### [STATED TASK]
Report how many lines of the records below contain the string "type". Give only the number.

---------- MATERIAL SUPPLIED

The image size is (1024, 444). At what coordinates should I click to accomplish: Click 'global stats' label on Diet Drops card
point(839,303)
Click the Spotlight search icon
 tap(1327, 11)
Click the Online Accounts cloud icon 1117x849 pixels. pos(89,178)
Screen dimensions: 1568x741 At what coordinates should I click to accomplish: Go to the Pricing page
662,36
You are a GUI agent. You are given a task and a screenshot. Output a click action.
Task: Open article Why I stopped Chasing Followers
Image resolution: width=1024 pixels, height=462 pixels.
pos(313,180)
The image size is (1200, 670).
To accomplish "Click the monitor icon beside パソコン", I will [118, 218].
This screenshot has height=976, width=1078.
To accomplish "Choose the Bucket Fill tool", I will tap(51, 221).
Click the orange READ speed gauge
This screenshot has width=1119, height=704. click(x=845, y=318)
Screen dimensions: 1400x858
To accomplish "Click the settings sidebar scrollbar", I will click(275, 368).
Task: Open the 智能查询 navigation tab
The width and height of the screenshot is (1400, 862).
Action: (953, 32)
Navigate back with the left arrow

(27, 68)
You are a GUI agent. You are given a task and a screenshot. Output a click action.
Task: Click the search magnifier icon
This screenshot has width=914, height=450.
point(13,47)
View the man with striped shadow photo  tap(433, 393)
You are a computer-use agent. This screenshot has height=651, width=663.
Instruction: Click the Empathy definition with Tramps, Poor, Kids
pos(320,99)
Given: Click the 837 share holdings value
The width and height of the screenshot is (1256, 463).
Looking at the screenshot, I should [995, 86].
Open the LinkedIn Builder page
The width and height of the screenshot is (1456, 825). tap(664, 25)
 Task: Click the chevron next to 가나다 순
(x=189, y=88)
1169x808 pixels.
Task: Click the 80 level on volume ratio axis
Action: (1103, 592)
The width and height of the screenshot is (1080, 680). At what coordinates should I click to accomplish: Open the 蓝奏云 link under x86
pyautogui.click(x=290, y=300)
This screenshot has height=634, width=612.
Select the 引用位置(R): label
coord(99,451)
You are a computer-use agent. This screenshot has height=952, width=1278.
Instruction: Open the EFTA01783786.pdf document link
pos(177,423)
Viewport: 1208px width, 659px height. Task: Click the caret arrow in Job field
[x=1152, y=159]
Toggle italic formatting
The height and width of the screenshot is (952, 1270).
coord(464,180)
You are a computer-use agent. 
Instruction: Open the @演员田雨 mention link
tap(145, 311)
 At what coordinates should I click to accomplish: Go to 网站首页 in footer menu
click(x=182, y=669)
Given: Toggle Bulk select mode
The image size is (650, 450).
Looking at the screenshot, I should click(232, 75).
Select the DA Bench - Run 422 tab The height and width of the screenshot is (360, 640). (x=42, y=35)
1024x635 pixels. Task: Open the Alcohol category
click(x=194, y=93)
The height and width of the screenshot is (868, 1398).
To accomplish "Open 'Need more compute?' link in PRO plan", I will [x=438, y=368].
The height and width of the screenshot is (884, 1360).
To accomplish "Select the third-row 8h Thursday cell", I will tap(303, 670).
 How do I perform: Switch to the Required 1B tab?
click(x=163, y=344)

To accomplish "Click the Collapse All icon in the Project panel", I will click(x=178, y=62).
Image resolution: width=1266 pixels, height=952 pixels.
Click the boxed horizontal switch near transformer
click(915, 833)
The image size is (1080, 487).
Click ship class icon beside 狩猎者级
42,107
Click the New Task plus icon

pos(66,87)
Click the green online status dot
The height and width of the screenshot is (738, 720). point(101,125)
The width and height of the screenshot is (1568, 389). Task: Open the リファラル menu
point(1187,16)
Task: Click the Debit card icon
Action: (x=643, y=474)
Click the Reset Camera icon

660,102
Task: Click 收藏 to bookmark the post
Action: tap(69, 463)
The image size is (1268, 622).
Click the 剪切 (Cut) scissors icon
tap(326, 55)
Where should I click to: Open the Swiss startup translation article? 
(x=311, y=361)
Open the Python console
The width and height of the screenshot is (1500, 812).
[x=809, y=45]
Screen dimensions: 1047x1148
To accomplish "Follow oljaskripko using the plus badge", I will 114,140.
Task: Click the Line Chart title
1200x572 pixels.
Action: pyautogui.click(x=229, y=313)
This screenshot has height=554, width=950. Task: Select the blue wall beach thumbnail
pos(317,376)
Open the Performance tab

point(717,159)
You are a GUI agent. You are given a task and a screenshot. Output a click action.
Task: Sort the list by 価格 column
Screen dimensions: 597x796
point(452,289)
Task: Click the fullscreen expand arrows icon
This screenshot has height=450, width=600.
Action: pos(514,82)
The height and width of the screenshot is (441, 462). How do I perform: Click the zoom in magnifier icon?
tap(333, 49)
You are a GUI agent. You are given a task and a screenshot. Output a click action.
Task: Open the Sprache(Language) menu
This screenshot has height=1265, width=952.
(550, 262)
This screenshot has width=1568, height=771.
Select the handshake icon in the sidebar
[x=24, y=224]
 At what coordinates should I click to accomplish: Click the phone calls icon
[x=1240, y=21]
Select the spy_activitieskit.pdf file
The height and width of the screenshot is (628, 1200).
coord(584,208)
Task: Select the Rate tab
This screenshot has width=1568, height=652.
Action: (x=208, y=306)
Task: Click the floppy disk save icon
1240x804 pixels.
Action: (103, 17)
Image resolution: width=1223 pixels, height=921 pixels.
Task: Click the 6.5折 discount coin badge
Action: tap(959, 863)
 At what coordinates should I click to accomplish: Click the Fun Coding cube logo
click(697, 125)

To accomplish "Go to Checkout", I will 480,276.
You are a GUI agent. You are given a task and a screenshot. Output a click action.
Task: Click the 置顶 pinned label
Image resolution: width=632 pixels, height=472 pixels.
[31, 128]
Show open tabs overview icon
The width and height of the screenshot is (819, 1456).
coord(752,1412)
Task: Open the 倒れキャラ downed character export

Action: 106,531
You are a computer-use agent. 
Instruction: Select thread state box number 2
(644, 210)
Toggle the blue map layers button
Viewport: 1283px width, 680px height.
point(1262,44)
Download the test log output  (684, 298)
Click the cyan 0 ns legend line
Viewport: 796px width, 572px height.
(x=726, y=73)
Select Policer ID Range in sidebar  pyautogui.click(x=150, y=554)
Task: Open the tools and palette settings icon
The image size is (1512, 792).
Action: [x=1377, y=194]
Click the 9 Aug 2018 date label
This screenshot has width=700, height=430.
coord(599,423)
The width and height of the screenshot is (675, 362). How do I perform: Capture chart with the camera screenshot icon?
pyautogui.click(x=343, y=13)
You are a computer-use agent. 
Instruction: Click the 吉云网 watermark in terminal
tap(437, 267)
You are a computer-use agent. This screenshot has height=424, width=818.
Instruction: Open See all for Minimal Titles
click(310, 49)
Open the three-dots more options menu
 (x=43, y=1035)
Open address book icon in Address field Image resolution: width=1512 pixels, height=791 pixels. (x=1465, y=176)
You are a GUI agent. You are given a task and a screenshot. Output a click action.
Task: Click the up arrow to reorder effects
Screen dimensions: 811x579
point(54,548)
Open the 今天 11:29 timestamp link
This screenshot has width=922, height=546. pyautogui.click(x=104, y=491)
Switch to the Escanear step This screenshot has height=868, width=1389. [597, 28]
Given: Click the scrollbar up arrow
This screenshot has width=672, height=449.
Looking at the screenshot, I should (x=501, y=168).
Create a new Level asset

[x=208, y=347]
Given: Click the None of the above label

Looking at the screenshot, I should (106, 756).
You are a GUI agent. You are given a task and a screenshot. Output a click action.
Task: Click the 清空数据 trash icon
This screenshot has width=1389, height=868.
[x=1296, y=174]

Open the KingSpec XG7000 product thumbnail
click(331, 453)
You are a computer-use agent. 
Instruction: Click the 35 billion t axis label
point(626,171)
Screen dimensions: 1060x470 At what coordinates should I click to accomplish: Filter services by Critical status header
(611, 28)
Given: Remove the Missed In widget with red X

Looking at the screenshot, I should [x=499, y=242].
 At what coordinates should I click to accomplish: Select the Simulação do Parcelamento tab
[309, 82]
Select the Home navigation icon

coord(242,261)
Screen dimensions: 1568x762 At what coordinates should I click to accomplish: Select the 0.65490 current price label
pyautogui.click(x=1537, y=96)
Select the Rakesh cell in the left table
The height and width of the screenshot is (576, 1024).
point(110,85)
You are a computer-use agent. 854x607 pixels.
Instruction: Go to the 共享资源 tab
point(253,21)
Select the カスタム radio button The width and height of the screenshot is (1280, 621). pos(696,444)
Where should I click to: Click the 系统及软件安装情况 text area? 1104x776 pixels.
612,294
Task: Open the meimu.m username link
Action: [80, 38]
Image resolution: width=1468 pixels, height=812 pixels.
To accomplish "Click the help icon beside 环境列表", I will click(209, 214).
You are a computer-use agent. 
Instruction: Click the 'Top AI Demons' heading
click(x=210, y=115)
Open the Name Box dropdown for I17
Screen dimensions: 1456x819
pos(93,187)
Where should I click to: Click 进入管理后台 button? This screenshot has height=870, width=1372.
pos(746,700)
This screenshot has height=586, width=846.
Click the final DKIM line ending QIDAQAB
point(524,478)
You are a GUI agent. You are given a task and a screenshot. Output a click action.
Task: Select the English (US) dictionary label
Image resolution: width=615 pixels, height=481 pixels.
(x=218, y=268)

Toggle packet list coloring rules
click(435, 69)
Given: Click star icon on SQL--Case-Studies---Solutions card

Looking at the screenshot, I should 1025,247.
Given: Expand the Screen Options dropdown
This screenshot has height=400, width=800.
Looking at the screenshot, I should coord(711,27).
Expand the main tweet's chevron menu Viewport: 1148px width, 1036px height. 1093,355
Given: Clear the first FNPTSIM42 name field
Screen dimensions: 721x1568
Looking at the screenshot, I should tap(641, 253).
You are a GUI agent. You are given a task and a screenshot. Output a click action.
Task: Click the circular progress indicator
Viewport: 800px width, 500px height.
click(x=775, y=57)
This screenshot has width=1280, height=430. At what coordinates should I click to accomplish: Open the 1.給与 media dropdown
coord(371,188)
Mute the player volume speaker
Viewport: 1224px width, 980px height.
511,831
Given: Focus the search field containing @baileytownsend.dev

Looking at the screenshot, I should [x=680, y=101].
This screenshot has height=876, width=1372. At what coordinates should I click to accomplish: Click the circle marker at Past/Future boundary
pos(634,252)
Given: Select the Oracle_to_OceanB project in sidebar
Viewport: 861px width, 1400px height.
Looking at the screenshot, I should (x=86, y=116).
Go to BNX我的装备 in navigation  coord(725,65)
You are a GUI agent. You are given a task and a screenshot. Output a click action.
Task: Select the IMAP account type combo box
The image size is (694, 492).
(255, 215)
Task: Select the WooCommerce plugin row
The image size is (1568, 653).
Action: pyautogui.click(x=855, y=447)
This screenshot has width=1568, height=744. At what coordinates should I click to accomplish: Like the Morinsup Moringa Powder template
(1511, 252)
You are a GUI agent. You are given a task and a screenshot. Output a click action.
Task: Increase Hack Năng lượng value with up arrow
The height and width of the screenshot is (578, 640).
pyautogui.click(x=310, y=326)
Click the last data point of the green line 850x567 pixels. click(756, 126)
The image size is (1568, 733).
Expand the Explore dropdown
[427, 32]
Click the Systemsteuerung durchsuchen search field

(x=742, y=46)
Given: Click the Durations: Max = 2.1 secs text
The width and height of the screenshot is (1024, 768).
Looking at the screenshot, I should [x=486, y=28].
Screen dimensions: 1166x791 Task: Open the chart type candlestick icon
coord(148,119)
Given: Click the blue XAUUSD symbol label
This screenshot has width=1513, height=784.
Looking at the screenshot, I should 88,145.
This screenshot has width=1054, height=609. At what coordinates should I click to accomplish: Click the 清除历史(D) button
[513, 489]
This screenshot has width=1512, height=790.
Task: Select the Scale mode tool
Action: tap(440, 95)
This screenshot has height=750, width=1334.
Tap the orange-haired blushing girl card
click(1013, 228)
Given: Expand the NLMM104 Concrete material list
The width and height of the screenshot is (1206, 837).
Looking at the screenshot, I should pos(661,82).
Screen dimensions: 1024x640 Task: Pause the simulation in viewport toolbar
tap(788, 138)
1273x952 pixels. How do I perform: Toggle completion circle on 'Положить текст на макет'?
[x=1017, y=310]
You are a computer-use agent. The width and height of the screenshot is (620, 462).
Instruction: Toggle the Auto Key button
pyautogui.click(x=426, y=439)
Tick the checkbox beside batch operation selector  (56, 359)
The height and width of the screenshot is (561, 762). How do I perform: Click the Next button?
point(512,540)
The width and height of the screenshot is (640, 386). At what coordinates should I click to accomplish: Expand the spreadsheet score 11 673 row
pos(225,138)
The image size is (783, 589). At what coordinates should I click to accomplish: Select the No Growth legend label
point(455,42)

--------------------

### [TASK SOLUTION]
2